I also gave them an Autonetics D17B Minuteman I Missile Guidance Computer that I had salvaged from the University of Delaware.
Illustration of this machine from the documentation.
I also gave them some modules from a Bendix G-15 that had been scrapped at an electronics salvage yard in south Philadelphia. (And yes, yes, I am still kicking myself for not begging or borrowing enough money to buy the thing the first time that I saw it, before it had been scrapped.) Links to other information on antique computers.
Hagley Museum has great exhibits on early industry in the Brandywine Valley, especially the original DuPont gunpowder mills!
Goddard Space Flight Center and its Visitor's Center.
I started building model rockets back in the late 1960s, and in the 1970s I was active in the National Association of Rocketry (NAR), NAR #14955. The Gemini Model Rocket Society, which was started in New Castle, DE, was NAR Section #116.

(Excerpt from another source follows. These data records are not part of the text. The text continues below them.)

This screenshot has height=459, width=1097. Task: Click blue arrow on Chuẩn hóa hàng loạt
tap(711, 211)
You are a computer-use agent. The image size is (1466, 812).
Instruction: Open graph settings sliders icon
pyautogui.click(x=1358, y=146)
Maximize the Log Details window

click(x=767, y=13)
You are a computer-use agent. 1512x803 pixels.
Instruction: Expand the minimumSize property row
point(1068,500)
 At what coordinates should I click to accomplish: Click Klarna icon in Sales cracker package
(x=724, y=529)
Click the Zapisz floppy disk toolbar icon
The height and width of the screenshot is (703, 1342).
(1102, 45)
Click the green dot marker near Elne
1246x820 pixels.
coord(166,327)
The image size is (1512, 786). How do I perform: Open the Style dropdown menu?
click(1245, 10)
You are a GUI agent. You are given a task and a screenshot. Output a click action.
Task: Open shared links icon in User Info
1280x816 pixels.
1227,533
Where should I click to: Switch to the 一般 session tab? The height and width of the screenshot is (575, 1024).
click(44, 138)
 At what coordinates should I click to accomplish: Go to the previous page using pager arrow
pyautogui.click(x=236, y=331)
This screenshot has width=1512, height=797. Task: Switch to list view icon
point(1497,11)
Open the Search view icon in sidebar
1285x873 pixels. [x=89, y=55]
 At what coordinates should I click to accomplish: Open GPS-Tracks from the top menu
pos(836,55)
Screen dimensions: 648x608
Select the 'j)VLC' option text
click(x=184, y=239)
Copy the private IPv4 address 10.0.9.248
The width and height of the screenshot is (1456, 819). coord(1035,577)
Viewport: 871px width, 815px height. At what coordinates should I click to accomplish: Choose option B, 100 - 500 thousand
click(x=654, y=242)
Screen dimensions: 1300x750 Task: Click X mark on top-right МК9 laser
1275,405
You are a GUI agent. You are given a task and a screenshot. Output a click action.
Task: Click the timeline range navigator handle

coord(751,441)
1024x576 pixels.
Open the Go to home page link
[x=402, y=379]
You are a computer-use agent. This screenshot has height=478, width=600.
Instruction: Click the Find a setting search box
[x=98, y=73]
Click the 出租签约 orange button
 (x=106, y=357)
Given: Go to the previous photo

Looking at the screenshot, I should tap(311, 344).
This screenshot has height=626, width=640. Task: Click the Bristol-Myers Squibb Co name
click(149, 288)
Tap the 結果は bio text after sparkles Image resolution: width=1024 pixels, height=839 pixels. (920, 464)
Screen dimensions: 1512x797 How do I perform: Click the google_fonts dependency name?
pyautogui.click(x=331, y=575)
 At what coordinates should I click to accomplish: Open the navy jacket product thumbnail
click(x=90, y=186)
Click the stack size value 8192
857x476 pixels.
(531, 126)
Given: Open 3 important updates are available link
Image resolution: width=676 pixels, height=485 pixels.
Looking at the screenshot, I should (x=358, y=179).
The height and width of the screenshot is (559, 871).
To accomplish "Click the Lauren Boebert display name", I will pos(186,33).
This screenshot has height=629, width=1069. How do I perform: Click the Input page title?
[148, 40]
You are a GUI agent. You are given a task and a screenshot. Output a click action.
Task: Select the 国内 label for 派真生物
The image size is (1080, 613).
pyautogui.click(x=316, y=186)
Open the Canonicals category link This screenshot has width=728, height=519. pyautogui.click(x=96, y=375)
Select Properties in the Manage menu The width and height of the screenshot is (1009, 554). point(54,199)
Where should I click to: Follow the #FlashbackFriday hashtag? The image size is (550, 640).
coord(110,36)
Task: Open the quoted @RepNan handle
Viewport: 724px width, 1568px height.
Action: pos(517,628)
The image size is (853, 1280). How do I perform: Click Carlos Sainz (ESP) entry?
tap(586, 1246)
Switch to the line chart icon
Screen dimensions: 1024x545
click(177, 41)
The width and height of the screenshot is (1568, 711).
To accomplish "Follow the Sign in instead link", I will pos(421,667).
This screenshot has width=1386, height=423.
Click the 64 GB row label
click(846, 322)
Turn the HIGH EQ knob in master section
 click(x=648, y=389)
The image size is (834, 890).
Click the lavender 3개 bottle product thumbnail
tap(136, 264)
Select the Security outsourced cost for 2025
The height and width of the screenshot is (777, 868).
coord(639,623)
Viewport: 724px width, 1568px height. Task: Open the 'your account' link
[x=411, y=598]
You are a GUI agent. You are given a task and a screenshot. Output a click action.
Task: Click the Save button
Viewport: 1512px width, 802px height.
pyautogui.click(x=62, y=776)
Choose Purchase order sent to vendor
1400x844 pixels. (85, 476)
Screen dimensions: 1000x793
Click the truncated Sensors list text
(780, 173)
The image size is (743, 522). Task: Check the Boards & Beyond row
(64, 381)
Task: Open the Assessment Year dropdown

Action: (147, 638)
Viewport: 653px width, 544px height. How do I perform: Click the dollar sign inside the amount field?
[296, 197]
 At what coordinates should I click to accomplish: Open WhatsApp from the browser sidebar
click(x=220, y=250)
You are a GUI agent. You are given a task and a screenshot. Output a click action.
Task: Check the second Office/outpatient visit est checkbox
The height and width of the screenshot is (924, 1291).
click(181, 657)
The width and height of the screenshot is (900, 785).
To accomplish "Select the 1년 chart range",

In the 1980s I was active in New England Science Fiction Association (NESFA) and I edited several books and the proceedings of a "SMOFCON" (a convention about running conventions) and helped out with the production of a few others for NESFA Press. At the time, we were making the transition from using Typotech, which had self-service non-WYSIWYG photo-typesetters, in Cambridge, MA, to using Microsoft Word and Aldus Pagemaker on Mac in the comfort of our own homes and clubhouse.
I learned to program on a PDP-11/20 while attending Thomas McKean High School in Delaware, about 1970 or 1971, thanks to DSAA: Project DELTA (where I worked as a volunteer in high school and a staff member as an undergraduate). DSAA (Delaware School Auxiliary Association) is a private organization which works to improve education in the state. I suspect that this is both because it is the right thing to do from the duPont family's view point of feudal obligation, and because a well-educated work force is required by modern industry. Project DELTA is no longer in operation, now that the Delaware schools themselves understand that they need to have students using computers, and now that computers are so incredibly cheap.
University of Delaware (Bachelor of Electrical Engineering, 1978).
Worcester Polytechnic Institute (Master of Science in Computer Science, 1987). Thesis: Implentation of a Parallel Parser Driver.